— Filas de datos —
* * *

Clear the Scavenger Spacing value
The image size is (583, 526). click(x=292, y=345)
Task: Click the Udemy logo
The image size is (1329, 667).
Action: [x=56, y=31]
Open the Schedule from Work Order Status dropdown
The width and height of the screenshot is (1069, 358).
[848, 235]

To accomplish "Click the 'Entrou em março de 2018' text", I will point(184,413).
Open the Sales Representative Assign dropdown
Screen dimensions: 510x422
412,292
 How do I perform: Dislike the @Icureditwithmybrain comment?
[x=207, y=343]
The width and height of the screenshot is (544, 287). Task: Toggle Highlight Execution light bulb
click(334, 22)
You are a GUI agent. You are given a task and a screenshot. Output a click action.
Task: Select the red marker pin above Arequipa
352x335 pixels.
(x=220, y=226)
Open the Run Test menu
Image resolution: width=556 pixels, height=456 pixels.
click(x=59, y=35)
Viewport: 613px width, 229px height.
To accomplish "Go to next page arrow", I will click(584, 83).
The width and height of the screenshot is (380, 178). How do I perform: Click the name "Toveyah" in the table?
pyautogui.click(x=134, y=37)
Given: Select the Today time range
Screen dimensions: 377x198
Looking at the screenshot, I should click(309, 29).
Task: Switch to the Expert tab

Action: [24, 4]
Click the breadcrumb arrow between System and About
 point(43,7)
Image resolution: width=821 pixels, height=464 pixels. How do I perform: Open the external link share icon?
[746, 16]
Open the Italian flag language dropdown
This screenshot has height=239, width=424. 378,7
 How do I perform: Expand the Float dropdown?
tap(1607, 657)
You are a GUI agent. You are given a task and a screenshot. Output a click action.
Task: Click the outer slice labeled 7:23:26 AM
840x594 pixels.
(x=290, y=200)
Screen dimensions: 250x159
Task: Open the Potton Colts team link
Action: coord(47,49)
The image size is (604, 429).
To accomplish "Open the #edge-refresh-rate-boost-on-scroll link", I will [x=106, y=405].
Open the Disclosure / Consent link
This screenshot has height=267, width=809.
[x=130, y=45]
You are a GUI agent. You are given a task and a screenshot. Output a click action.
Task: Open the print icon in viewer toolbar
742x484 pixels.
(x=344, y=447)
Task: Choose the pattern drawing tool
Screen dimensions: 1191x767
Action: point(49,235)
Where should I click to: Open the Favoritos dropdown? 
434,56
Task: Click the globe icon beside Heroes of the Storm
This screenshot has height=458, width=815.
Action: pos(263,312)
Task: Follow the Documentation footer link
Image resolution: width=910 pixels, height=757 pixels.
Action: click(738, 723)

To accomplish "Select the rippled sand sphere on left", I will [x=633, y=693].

* * *

— Ejercicio breve —
Vuelque todas las líneas de los ítems anteriores en una tabla Markdown con las columnas «N.º» y «Línea», numerando las filas y omitiendo las líneas en blanco.

— La respuesta —
| N.º | Línea |
|---|---|
| 1 | Clear the Scavenger Spacing value |
| 2 | The image size is (583, 526). click(x=292, y=345) |
| 3 | Task: Click the Udemy logo |
| 4 | The image size is (1329, 667). |
| 5 | Action: [x=56, y=31] |
| 6 | Open the Schedule from Work Order Status dropdown |
| 7 | The width and height of the screenshot is (1069, 358). |
| 8 | [848, 235] |
| 9 | To accomplish "Click the 'Entrou em março de 2018' text", I will point(184,413). |
| 10 | Open the Sales Representative Assign dropdown |
| 11 | Screen dimensions: 510x422 |
| 12 | 412,292 |
| 13 |  How do I perform: Dislike the @Icureditwithmybrain comment? |
| 14 | [x=207, y=343] |
| 15 | The width and height of the screenshot is (544, 287). Task: Toggle Highlight Execution light bulb |
| 16 | click(334, 22) |
| 17 | You are a GUI agent. You are given a task and a screenshot. Output a click action. |
| 18 | Task: Select the red marker pin above Arequipa |
| 19 | 352x335 pixels. |
| 20 | (x=220, y=226) |
| 21 | Open the Run Test menu |
| 22 | Image resolution: width=556 pixels, height=456 pixels. |
| 23 | click(x=59, y=35) |
| 24 | Viewport: 613px width, 229px height. |
| 25 | To accomplish "Go to next page arrow", I will click(584, 83). |
| 26 | The width and height of the screenshot is (380, 178). How do I perform: Click the name "Toveyah" in the table? |
| 27 | pyautogui.click(x=134, y=37) |
| 28 | Given: Select the Today time range |
| 29 | Screen dimensions: 377x198 |
| 30 | Looking at the screenshot, I should click(309, 29). |
| 31 | Task: Switch to the Expert tab |
| 32 | Action: [24, 4] |
| 33 | Click the breadcrumb arrow between System and About |
| 34 |  point(43,7) |
| 35 | Image resolution: width=821 pixels, height=464 pixels. How do I perform: Open the external link share icon? |
| 36 | [746, 16] |
| 37 | Open the Italian flag language dropdown |
| 38 | This screenshot has height=239, width=424. 378,7 |
| 39 |  How do I perform: Expand the Float dropdown? |
| 40 | tap(1607, 657) |
| 41 | You are a GUI agent. You are given a task and a screenshot. Output a click action. |
| 42 | Task: Click the outer slice labeled 7:23:26 AM |
| 43 | 840x594 pixels. |
| 44 | (x=290, y=200) |
| 45 | Screen dimensions: 250x159 |
| 46 | Task: Open the Potton Colts team link |
| 47 | Action: coord(47,49) |
| 48 | The image size is (604, 429). |
| 49 | To accomplish "Open the #edge-refresh-rate-boost-on-scroll link", I will [x=106, y=405]. |
| 50 | Open the Disclosure / Consent link |
| 51 | This screenshot has height=267, width=809. |
| 52 | [x=130, y=45] |
| 53 | You are a GUI agent. You are given a task and a screenshot. Output a click action. |
| 54 | Task: Open the print icon in viewer toolbar |
| 55 | 742x484 pixels. |
| 56 | (x=344, y=447) |
| 57 | Task: Choose the pattern drawing tool |
| 58 | Screen dimensions: 1191x767 |
| 59 | Action: point(49,235) |
| 60 | Where should I click to: Open the Favoritos dropdown?  |
| 61 | 434,56 |
| 62 | Task: Click the globe icon beside Heroes of the Storm |
| 63 | This screenshot has height=458, width=815. |
| 64 | Action: pos(263,312) |
| 65 | Task: Follow the Documentation footer link |
| 66 | Image resolution: width=910 pixels, height=757 pixels. |
| 67 | Action: click(738, 723) |
| 68 | To accomplish "Select the rippled sand sphere on left", I will [x=633, y=693]. |